Translarna Posts Encouraging Phase 2b Data For Treating nmDMD

Translarna Posts Encouraging Phase 2b Data For Treating nmDMD

PTC Therapeutics, Inc. announced the results of a Phase 2b clinical trial entitled “Ataluren treatment of patients with nonsense mutation dystrophinopathy” in the October issue of Muscle & Nerve, demonstrating that Translarna™ (ataluren) improved clinical outcomes of patients with nonsense mutation Duchenne muscular dystrophy (nmDMD) in males five years and older.

DMD belongs to the group of muscular dystrophy disorders and is characterized by muscle degeneration and eventual death, due to lack of a functional dystrophin protein. This protein is essential to the structural stability of muscles – skeletal, diaphragm and heart.

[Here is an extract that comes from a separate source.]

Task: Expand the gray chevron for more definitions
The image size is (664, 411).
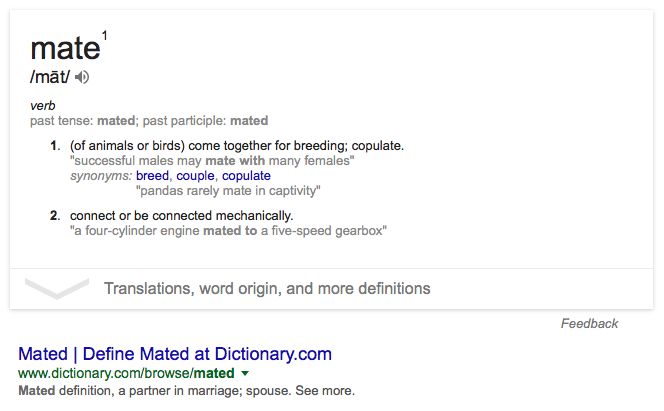Action: point(57,289)
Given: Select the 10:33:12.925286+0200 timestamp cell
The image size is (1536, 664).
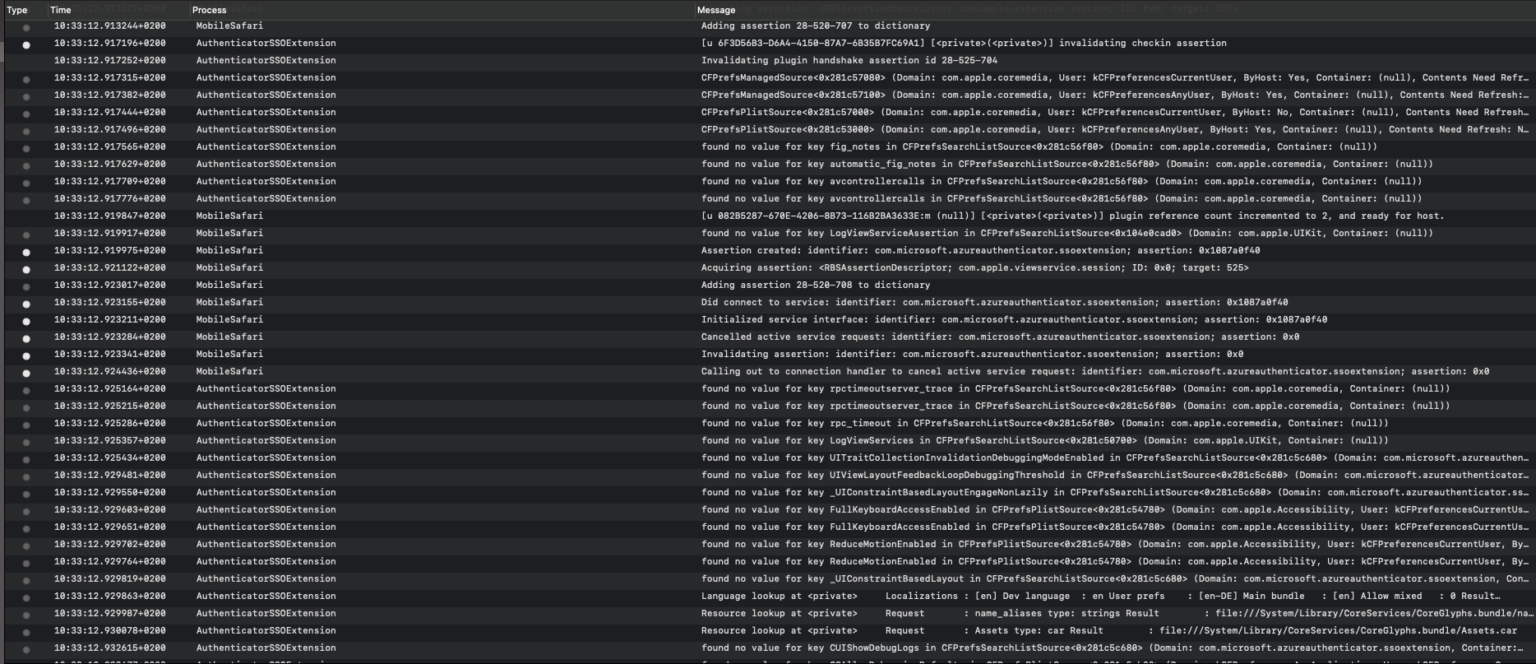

shutterstock_194555930The study evaluated safety and efficacy of nmDMD patients’ treatment with ataluren during eleven months, three times a day (40 mg/kg/day or 80 mg/kg/day). The study’s primary endpoint measured the total distance walked during a 6-minute walk test; secondary endpoints included activity at home, muscle and heart function, strength, cognitive ability, muscle integrity, and muscle dystrophin expression. The analysis enrolled patients worldwide — North America, Europe, Australia, and Israel – for a total of 173 participants.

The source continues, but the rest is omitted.